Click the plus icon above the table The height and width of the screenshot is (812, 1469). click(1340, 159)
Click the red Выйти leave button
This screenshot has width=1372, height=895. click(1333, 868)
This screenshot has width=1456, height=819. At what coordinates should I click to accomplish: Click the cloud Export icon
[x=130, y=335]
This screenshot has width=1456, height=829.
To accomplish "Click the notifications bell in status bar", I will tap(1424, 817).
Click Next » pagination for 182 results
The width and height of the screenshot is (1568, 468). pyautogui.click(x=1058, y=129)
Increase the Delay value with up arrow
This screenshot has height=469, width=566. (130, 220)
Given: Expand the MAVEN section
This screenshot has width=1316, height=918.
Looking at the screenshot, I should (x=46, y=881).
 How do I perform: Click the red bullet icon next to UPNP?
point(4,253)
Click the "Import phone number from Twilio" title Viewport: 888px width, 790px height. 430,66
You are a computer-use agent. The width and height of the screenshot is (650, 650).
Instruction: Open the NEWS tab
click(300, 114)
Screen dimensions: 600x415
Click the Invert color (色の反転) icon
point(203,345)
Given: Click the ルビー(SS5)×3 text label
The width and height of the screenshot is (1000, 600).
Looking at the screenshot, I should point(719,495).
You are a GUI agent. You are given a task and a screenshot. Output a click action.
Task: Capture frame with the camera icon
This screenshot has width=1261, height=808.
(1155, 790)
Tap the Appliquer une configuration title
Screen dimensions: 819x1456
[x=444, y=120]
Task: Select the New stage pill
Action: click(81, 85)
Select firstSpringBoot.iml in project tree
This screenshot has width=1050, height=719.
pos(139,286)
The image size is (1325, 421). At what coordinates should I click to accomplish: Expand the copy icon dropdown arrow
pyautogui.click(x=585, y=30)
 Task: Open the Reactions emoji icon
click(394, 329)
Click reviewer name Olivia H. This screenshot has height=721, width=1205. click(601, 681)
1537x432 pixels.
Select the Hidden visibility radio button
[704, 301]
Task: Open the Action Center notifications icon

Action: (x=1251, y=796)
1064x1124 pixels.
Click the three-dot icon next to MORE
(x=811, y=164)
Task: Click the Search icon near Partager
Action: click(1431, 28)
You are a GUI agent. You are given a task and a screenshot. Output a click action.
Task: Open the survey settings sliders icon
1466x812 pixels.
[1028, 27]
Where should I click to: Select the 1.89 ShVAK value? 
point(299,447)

**Task description**. Show each line from the entries above that includes the word "title", copying the whole line.

**Output for this task**.
Click the "Import phone number from Twilio" title Viewport: 888px width, 790px height. 430,66
Tap the Appliquer une configuration title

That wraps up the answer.